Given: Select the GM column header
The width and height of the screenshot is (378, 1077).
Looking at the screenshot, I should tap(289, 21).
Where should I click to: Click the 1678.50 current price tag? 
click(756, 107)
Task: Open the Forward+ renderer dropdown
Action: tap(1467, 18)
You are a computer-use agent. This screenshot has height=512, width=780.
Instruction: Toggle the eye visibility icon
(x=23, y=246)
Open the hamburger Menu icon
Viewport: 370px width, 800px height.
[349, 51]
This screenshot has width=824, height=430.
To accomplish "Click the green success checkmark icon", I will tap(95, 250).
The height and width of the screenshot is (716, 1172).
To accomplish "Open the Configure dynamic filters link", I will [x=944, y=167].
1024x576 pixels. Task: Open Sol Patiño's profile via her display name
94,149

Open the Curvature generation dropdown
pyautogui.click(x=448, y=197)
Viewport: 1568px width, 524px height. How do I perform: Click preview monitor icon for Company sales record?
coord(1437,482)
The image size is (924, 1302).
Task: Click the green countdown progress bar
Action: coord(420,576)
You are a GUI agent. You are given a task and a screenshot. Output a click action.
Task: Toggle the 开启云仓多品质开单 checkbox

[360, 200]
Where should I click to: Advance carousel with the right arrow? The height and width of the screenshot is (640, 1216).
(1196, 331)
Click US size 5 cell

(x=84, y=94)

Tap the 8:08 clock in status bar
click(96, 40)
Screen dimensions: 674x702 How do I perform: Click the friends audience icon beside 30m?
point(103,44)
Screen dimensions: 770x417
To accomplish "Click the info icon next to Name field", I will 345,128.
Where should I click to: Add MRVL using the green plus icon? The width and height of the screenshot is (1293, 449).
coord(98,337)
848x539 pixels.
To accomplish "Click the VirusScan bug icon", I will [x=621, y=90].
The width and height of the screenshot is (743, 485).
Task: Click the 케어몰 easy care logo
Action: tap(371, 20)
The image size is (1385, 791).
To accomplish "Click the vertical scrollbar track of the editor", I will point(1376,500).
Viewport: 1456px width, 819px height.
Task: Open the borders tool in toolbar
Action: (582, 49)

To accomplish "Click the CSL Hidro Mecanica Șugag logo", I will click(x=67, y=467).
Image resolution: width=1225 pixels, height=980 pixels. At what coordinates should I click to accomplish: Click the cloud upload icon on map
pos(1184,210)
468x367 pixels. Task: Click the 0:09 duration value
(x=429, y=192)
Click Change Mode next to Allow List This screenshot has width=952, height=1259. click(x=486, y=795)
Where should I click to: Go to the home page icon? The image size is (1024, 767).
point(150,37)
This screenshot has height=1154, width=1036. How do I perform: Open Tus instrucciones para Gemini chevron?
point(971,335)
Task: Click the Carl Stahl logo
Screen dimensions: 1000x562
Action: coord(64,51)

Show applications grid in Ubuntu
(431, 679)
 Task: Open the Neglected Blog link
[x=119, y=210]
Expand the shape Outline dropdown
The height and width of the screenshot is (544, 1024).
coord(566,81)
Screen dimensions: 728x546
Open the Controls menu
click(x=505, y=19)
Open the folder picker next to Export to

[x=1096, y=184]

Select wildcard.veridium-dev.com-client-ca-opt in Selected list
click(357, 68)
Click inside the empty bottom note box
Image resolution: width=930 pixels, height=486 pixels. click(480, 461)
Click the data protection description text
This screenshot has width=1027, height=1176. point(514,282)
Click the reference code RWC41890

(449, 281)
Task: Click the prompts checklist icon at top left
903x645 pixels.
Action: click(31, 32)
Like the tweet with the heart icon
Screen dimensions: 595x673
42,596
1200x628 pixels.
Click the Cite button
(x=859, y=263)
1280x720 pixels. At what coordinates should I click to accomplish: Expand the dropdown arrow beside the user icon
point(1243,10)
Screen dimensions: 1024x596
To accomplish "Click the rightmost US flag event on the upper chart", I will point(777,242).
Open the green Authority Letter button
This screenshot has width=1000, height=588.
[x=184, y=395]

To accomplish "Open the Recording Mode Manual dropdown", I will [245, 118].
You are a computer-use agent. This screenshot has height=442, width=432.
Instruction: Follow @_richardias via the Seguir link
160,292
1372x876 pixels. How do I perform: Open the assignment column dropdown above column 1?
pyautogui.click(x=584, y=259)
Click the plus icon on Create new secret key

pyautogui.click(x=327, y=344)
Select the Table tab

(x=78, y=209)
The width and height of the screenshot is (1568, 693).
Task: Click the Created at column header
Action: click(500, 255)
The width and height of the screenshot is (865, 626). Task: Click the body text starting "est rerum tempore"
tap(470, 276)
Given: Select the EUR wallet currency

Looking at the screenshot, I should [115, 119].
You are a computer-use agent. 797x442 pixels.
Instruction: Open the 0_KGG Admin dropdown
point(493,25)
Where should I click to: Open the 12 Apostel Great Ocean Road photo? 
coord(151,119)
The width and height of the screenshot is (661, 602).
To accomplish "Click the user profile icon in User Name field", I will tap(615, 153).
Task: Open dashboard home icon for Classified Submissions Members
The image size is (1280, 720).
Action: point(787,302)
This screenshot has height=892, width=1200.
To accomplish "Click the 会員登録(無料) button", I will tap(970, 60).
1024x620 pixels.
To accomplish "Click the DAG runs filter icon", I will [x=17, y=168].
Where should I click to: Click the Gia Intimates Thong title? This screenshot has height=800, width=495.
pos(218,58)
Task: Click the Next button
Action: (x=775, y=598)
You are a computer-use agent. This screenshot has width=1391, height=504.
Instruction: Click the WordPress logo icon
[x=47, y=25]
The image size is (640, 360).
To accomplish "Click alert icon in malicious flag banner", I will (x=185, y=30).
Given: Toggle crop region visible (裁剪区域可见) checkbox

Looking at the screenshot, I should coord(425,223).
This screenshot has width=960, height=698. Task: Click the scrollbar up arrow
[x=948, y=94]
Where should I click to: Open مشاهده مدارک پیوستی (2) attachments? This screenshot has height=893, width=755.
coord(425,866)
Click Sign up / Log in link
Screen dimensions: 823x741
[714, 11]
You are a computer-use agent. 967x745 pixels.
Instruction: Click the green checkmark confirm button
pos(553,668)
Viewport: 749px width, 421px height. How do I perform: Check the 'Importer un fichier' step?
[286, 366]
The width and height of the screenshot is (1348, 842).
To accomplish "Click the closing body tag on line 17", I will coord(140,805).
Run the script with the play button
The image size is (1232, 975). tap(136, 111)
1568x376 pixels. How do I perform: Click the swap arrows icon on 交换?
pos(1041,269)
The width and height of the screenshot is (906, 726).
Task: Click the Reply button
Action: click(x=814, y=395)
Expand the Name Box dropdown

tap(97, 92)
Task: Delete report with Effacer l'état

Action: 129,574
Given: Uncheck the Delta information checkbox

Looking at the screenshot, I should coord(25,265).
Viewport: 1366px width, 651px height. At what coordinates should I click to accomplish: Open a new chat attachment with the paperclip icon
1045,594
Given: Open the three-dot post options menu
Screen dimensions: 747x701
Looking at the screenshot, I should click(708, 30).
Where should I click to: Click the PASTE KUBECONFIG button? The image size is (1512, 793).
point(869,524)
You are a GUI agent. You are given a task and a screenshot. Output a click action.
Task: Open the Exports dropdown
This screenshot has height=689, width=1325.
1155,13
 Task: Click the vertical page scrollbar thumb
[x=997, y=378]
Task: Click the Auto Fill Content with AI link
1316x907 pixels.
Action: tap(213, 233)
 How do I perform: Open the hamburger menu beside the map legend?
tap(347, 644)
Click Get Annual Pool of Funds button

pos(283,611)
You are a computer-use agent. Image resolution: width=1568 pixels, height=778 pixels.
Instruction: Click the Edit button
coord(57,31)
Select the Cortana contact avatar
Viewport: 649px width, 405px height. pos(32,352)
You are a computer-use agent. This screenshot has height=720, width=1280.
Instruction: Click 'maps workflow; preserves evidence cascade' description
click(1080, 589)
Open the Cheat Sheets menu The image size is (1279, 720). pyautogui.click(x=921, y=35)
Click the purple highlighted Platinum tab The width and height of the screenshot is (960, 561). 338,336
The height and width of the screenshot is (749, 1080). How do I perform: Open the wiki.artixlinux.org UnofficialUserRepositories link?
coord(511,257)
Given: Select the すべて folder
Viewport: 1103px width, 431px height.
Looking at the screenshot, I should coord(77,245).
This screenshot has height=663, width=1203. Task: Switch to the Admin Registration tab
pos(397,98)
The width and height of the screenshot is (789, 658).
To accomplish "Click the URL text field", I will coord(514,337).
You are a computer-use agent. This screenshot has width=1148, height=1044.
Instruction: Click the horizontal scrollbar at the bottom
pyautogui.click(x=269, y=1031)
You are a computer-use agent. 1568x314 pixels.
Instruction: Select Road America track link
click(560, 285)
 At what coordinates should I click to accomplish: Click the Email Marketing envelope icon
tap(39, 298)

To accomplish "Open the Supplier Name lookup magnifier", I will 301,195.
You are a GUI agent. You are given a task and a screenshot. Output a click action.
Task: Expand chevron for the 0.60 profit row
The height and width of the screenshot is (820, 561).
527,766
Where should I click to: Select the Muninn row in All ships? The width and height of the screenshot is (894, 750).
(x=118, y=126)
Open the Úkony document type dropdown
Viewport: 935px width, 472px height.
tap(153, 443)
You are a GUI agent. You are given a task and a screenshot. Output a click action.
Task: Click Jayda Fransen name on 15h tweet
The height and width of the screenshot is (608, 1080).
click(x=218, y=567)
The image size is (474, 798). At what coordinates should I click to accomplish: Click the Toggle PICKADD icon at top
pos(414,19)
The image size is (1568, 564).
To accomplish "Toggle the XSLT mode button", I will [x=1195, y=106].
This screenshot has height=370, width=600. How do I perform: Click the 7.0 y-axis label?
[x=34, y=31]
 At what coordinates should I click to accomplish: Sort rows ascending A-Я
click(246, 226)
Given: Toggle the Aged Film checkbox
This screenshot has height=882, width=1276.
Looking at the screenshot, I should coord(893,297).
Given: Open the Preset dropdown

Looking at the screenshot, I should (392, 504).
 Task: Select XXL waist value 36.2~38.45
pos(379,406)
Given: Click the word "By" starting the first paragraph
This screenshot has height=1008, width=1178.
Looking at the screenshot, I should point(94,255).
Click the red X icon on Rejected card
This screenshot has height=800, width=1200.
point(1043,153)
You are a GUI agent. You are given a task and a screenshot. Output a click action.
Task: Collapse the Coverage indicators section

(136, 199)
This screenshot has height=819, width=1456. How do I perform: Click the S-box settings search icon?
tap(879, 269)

WHAT IS EXPECTED. All that is wanted is a faithful reproduction of the line above with "Instruction: Click 'maps", the line with "Given: Toggle the Aged Film checkbox", and every line in between.

RESULT FOR THIS EXERCISE.
Instruction: Click 'maps workflow; preserves evidence cascade' description
click(1080, 589)
Open the Cheat Sheets menu The image size is (1279, 720). pyautogui.click(x=921, y=35)
Click the purple highlighted Platinum tab The width and height of the screenshot is (960, 561). 338,336
The height and width of the screenshot is (749, 1080). How do I perform: Open the wiki.artixlinux.org UnofficialUserRepositories link?
coord(511,257)
Given: Select the すべて folder
Viewport: 1103px width, 431px height.
Looking at the screenshot, I should coord(77,245).
This screenshot has height=663, width=1203. Task: Switch to the Admin Registration tab
pos(397,98)
The width and height of the screenshot is (789, 658).
To accomplish "Click the URL text field", I will coord(514,337).
You are a computer-use agent. This screenshot has width=1148, height=1044.
Instruction: Click the horizontal scrollbar at the bottom
pyautogui.click(x=269, y=1031)
You are a computer-use agent. 1568x314 pixels.
Instruction: Select Road America track link
click(560, 285)
 At what coordinates should I click to accomplish: Click the Email Marketing envelope icon
tap(39, 298)

To accomplish "Open the Supplier Name lookup magnifier", I will 301,195.
You are a GUI agent. You are given a task and a screenshot. Output a click action.
Task: Expand chevron for the 0.60 profit row
The height and width of the screenshot is (820, 561).
527,766
Where should I click to: Select the Muninn row in All ships? The width and height of the screenshot is (894, 750).
(x=118, y=126)
Open the Úkony document type dropdown
Viewport: 935px width, 472px height.
tap(153, 443)
You are a GUI agent. You are given a task and a screenshot. Output a click action.
Task: Click Jayda Fransen name on 15h tweet
The height and width of the screenshot is (608, 1080).
click(x=218, y=567)
The image size is (474, 798). At what coordinates should I click to accomplish: Click the Toggle PICKADD icon at top
pos(414,19)
The image size is (1568, 564).
To accomplish "Toggle the XSLT mode button", I will [x=1195, y=106].
This screenshot has height=370, width=600. How do I perform: Click the 7.0 y-axis label?
[x=34, y=31]
 At what coordinates should I click to accomplish: Sort rows ascending A-Я
click(246, 226)
Given: Toggle the Aged Film checkbox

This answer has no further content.